* _Problem requirements_: Please restate the listing that follows without changing anything.

* _Records for this task_:
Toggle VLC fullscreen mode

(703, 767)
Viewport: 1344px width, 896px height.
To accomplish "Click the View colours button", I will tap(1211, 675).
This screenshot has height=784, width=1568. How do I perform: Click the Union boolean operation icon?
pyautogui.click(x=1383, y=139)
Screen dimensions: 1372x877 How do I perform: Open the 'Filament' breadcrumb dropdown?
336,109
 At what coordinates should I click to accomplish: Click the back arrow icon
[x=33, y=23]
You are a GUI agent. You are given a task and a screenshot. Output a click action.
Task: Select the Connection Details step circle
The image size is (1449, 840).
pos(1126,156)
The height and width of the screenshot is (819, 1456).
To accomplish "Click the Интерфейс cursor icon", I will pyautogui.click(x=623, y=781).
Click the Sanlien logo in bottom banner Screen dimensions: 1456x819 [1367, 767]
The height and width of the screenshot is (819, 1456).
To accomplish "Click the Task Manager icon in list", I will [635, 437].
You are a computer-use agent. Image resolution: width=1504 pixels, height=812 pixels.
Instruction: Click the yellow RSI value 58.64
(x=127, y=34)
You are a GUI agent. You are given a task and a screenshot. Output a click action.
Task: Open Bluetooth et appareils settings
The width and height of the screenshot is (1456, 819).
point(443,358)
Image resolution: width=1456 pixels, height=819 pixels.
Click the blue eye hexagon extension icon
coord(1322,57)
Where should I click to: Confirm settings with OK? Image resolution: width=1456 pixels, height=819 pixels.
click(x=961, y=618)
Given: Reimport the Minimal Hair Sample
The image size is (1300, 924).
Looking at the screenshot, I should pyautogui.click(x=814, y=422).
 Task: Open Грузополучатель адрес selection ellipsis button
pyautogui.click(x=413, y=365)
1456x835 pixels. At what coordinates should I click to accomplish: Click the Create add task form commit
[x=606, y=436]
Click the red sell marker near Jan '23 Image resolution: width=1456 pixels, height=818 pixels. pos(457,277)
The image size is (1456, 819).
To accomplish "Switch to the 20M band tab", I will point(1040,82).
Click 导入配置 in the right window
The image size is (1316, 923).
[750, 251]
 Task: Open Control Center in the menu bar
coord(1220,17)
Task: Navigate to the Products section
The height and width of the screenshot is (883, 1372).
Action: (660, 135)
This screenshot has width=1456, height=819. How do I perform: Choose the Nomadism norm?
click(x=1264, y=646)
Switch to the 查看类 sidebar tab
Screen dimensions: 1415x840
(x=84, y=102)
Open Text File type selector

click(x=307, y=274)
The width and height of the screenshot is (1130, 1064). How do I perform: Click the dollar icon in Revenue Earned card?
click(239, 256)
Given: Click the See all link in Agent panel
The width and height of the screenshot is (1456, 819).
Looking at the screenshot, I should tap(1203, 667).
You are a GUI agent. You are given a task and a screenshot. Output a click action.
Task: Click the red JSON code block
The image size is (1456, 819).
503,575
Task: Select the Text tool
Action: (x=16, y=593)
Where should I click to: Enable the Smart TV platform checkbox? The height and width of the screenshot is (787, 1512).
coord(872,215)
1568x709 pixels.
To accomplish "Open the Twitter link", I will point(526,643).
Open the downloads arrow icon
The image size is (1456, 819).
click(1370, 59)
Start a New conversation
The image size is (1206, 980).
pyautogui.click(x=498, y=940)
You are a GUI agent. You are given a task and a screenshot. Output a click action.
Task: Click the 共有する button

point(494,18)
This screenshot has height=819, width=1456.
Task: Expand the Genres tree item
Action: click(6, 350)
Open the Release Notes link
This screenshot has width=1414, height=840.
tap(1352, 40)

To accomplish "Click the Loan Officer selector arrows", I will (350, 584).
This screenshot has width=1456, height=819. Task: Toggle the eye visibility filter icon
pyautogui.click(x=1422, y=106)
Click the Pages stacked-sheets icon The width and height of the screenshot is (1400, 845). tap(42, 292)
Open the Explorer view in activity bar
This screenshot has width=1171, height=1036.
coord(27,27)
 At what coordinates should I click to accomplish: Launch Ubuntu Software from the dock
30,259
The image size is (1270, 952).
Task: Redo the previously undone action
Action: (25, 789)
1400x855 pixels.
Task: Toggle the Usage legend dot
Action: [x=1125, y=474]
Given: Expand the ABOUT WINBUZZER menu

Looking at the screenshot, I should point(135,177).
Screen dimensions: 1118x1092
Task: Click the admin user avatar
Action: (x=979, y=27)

* _Reply_:
Toggle VLC fullscreen mode

(703, 767)
Viewport: 1344px width, 896px height.
To accomplish "Click the View colours button", I will tap(1211, 675).
This screenshot has height=784, width=1568. How do I perform: Click the Union boolean operation icon?
pyautogui.click(x=1383, y=139)
Screen dimensions: 1372x877 How do I perform: Open the 'Filament' breadcrumb dropdown?
336,109
 At what coordinates should I click to accomplish: Click the back arrow icon
[x=33, y=23]
You are a GUI agent. You are given a task and a screenshot. Output a click action.
Task: Select the Connection Details step circle
The image size is (1449, 840).
pos(1126,156)
The height and width of the screenshot is (819, 1456).
To accomplish "Click the Интерфейс cursor icon", I will pyautogui.click(x=623, y=781).
Click the Sanlien logo in bottom banner Screen dimensions: 1456x819 [1367, 767]
The height and width of the screenshot is (819, 1456).
To accomplish "Click the Task Manager icon in list", I will [635, 437].
You are a computer-use agent. Image resolution: width=1504 pixels, height=812 pixels.
Instruction: Click the yellow RSI value 58.64
(x=127, y=34)
You are a GUI agent. You are given a task and a screenshot. Output a click action.
Task: Open Bluetooth et appareils settings
The width and height of the screenshot is (1456, 819).
point(443,358)
Image resolution: width=1456 pixels, height=819 pixels.
Click the blue eye hexagon extension icon
coord(1322,57)
Where should I click to: Confirm settings with OK? Image resolution: width=1456 pixels, height=819 pixels.
click(x=961, y=618)
Given: Reimport the Minimal Hair Sample
The image size is (1300, 924).
Looking at the screenshot, I should pyautogui.click(x=814, y=422).
 Task: Open Грузополучатель адрес selection ellipsis button
pyautogui.click(x=413, y=365)
1456x835 pixels. At what coordinates should I click to accomplish: Click the Create add task form commit
[x=606, y=436]
Click the red sell marker near Jan '23 Image resolution: width=1456 pixels, height=818 pixels. pos(457,277)
The image size is (1456, 819).
To accomplish "Switch to the 20M band tab", I will point(1040,82).
Click 导入配置 in the right window
The image size is (1316, 923).
[750, 251]
 Task: Open Control Center in the menu bar
coord(1220,17)
Task: Navigate to the Products section
The height and width of the screenshot is (883, 1372).
Action: (660, 135)
This screenshot has width=1456, height=819. How do I perform: Choose the Nomadism norm?
click(x=1264, y=646)
Switch to the 查看类 sidebar tab
Screen dimensions: 1415x840
(x=84, y=102)
Open Text File type selector

click(x=307, y=274)
The width and height of the screenshot is (1130, 1064). How do I perform: Click the dollar icon in Revenue Earned card?
click(239, 256)
Given: Click the See all link in Agent panel
The width and height of the screenshot is (1456, 819).
Looking at the screenshot, I should tap(1203, 667).
You are a GUI agent. You are given a task and a screenshot. Output a click action.
Task: Click the red JSON code block
The image size is (1456, 819).
503,575
Task: Select the Text tool
Action: (x=16, y=593)
Where should I click to: Enable the Smart TV platform checkbox? The height and width of the screenshot is (787, 1512).
coord(872,215)
1568x709 pixels.
To accomplish "Open the Twitter link", I will point(526,643).
Open the downloads arrow icon
The image size is (1456, 819).
click(1370, 59)
Start a New conversation
The image size is (1206, 980).
pyautogui.click(x=498, y=940)
You are a GUI agent. You are given a task and a screenshot. Output a click action.
Task: Click the 共有する button

point(494,18)
This screenshot has height=819, width=1456.
Task: Expand the Genres tree item
Action: click(6, 350)
Open the Release Notes link
This screenshot has width=1414, height=840.
tap(1352, 40)

To accomplish "Click the Loan Officer selector arrows", I will (350, 584).
This screenshot has width=1456, height=819. Task: Toggle the eye visibility filter icon
pyautogui.click(x=1422, y=106)
Click the Pages stacked-sheets icon The width and height of the screenshot is (1400, 845). tap(42, 292)
Open the Explorer view in activity bar
This screenshot has width=1171, height=1036.
coord(27,27)
 At what coordinates should I click to accomplish: Launch Ubuntu Software from the dock
30,259
The image size is (1270, 952).
Task: Redo the previously undone action
Action: (25, 789)
1400x855 pixels.
Task: Toggle the Usage legend dot
Action: [x=1125, y=474]
Given: Expand the ABOUT WINBUZZER menu

Looking at the screenshot, I should point(135,177).
Screen dimensions: 1118x1092
Task: Click the admin user avatar
Action: (x=979, y=27)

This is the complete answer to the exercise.